Are Generational Designations Useful?

It has become fairly common to refer to generations of people using¬† a nickname, like “Millennials” or “Gen X”. Are these designations useful?

It doesn’t take much effort to find articles or websites that define a generational group based on some age range. For example, the “Boomer” generation, named after the Baby Boom that occurred in the 1950s, typical includes anyone born between 1946 and 1964.

The exact dates, and even entire generations, are hotly disputed. However, regardless of the exact definition, many people find it convenient to group people together in this way. Then some broad generalizations can be drawn over the group.

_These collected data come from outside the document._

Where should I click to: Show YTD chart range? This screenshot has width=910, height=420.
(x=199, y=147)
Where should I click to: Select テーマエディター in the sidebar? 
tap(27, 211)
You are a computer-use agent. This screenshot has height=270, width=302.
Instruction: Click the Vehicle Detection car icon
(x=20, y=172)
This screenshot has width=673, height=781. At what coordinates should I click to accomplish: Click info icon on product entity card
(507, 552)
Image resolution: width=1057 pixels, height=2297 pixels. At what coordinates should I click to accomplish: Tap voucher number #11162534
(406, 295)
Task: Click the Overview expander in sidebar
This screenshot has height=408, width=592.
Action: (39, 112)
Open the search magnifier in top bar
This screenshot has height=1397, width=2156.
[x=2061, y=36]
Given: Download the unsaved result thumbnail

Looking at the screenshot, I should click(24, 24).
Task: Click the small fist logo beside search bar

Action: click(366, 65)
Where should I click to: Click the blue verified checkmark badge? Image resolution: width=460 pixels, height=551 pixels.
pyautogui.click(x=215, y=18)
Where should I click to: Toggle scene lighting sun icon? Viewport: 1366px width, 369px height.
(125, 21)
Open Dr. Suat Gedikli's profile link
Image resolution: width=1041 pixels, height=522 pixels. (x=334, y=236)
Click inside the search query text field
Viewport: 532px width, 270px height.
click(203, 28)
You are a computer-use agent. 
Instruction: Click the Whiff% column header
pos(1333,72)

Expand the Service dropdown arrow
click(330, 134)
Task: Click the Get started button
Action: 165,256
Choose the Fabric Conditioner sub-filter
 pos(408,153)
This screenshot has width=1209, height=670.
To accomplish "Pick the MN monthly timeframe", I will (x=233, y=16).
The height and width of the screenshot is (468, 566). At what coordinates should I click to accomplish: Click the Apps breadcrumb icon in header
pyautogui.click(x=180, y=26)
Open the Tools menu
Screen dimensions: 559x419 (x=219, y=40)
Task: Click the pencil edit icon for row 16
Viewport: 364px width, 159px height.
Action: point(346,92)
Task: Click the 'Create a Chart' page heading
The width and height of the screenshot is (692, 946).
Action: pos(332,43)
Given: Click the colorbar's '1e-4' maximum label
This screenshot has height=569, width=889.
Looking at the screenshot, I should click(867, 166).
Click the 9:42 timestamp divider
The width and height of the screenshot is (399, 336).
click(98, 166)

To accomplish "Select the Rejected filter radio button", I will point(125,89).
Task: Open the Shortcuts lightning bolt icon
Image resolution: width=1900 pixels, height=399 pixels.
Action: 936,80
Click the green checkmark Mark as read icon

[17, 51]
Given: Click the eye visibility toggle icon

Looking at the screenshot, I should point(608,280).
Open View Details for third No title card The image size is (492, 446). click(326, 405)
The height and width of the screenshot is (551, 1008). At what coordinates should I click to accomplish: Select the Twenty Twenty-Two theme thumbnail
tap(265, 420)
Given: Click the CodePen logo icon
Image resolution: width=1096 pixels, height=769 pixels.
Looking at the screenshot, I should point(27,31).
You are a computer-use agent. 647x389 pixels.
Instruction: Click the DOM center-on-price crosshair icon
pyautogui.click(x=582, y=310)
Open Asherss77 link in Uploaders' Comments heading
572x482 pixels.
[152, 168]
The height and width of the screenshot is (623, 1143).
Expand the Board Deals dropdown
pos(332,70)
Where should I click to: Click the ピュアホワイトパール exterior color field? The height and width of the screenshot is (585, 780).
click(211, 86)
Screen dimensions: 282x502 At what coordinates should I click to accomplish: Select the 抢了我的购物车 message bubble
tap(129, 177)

For instance, the group referred to as “Gen X” is often called by the alternate name, the latch-key generation. This refers to the fact that many kids in this generation were highly independent, largely as a result of both parents entering the work force. Every day, latch-key kids got themselves home from school, made a snack, did homework, and entertained themselves without any assistance from parents.

However, it isn’t true that every single member of the generation was like this. In fact, it is doubtful that even a majority of people who are classified as “Gen X”¬† had this experience. Similar examples exist for any one of the defined generations.

As such, is it actually useful to draw these generalizations? While the idea of these groups might hold some appeal to our order-seeking brains, are they actually illuminating in some way? Are there actual, helpful inferences to be drawn by these generational classifications? Or do individuals defy stereotyping?

Related questions: How do you show your age? In what ways do you not act your age? With which groups do you identify?